Systematic analysis of the F3H family in maize reveals a role for ZmF3H6 in salt stress tolerance

Abstract

Flavanone 3-hydroxylase (F3H) plays a pivotal role in the biosynthesis of flavonoid compounds, which are involved in growth and development processes, as well as stress responses in plants. However, little information has been uncovered about the F3H gene family in maize (Zea mays) to date. In this study, 15 ZmF3H genes were identified in the maize genome and clustered into four phylogenetic groups with homologs from other plant species. Expression profile analysis revealed that most ZmF3H genes exhibited differential expression patterns across various maize tissues. qRT-PCR expression analysis of ZmF3H genes under salt treatment identified ZmF3H6 as an excellent candidate gene for salt resistance. Overexpression of ZmF3H6 in Arabidopsis led to increased tolerance to salt stress, possibly by enhancing flavonol accumulation and antioxidant capacity.

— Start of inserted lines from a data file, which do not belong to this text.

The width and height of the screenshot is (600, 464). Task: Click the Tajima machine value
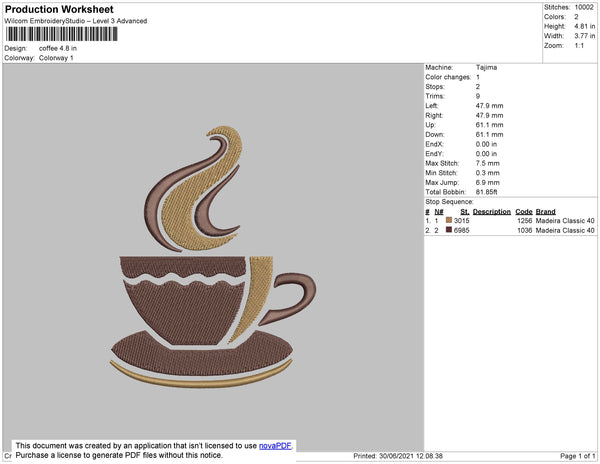point(486,67)
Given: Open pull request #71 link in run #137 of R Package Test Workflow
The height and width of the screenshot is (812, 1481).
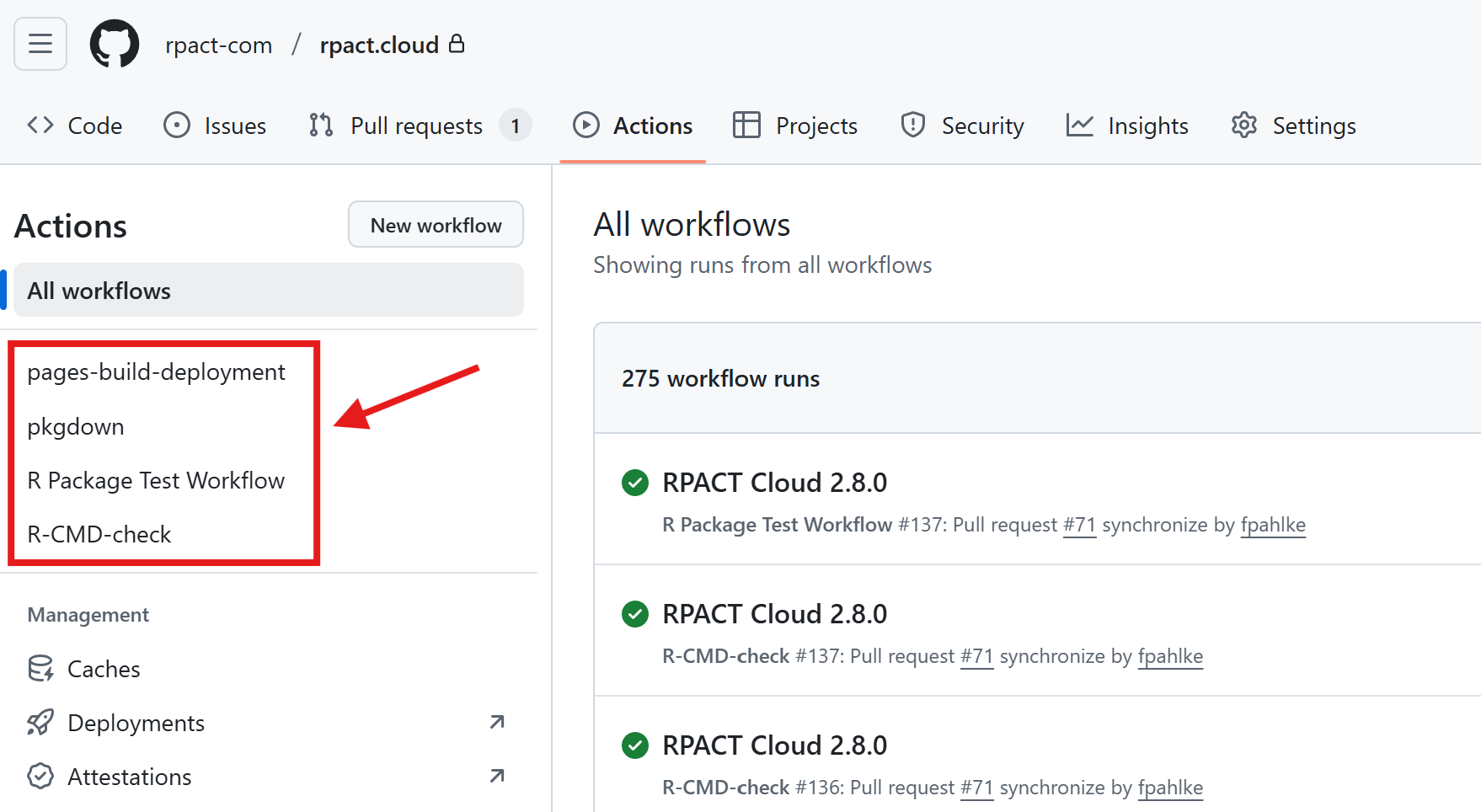Looking at the screenshot, I should (x=1079, y=525).
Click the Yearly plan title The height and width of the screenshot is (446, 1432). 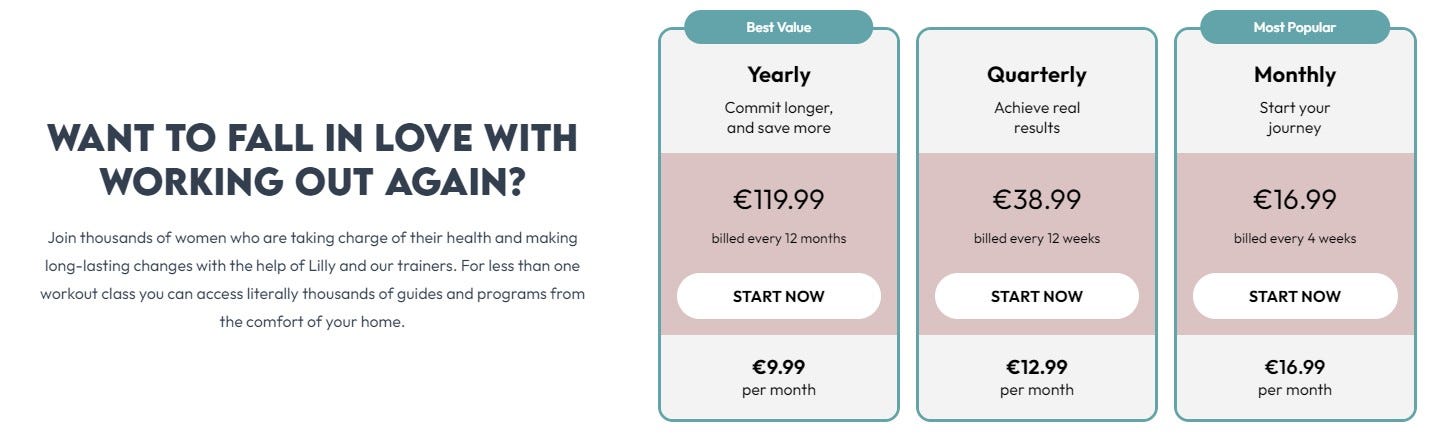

Conversely, a mutation in the sequence of ZmF3H6 resulted in compromised salt tolerance of maize seedlings. Molecular docking identified that ZmF3H6 binds to naringenin at specific amino acid residues necessary for hydroxylation. Dual-luciferase reporter and electrophoretic mobility shift assays demonstrated that the transcription factor ZmMYB33 activates ZmF3H6 expression by binding to the MBS domains in the ZmF3H6 promoter. Our findings provide a foundation for further investigation into the roles of the ZmF3H genes in plant abiotic stress responses and present a novel genetic resource for creating salt-resistant maize.